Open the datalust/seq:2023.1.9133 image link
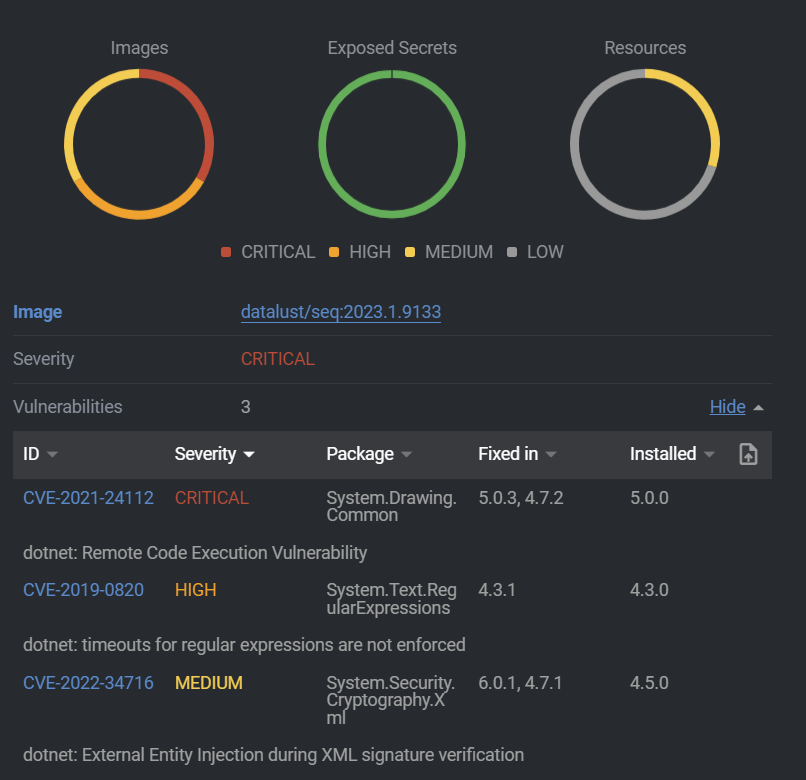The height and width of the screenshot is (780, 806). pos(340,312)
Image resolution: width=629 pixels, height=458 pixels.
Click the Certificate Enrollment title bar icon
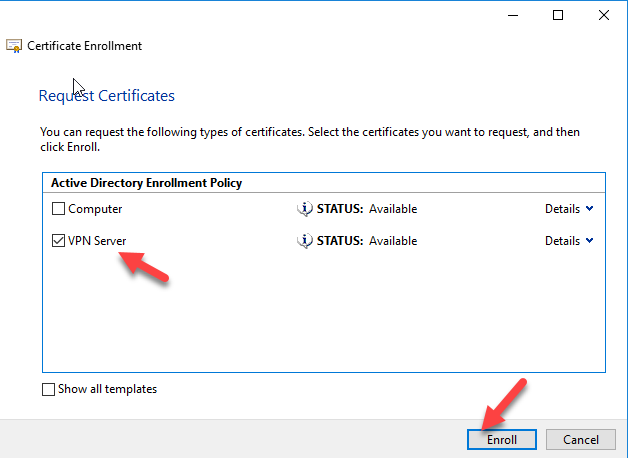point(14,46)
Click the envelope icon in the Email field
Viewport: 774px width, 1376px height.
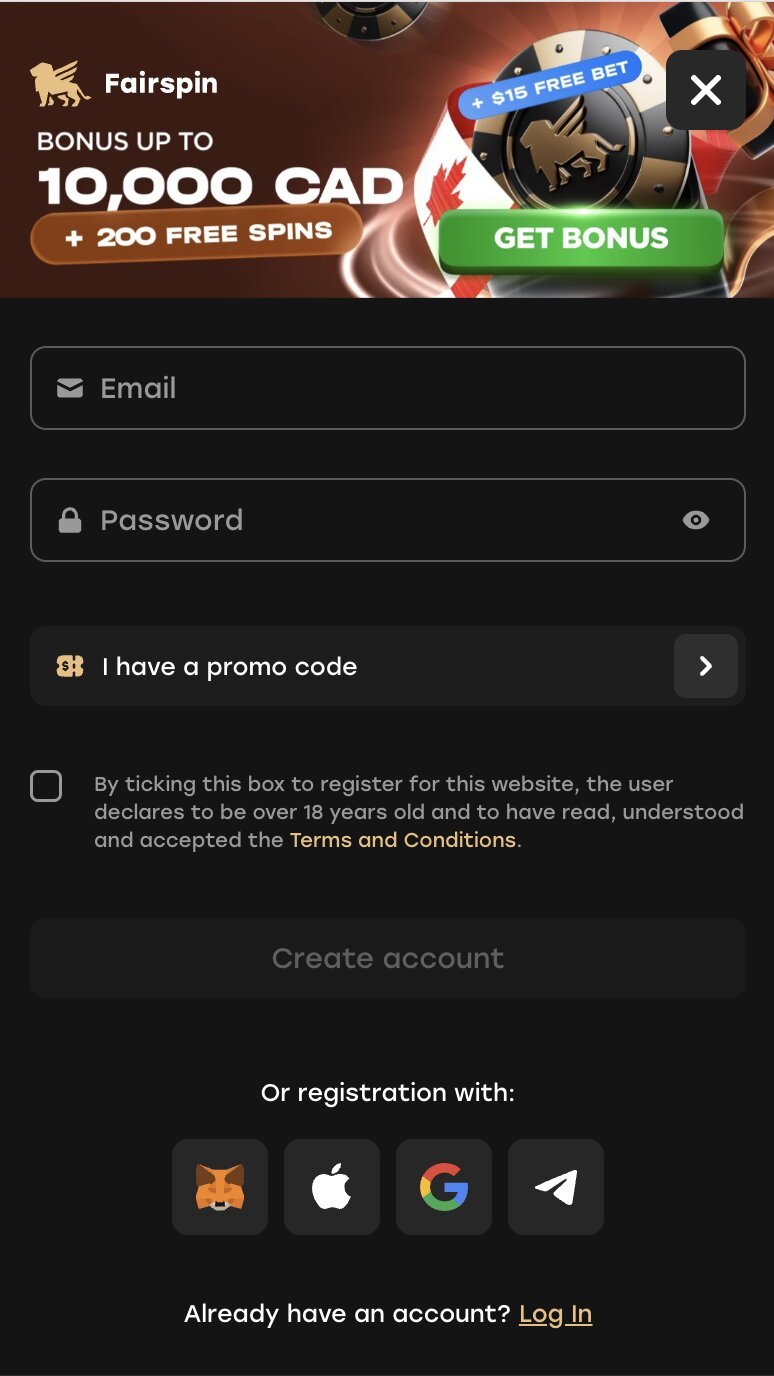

### [Problem description]
Repeat every line of the items above word for word, leaving the pictures out.

### [Complete response]
Open the datalust/seq:2023.1.9133 image link
The height and width of the screenshot is (780, 806). pos(340,312)
Image resolution: width=629 pixels, height=458 pixels.
Click the Certificate Enrollment title bar icon
point(14,46)
Click the envelope icon in the Email field
Viewport: 774px width, 1376px height.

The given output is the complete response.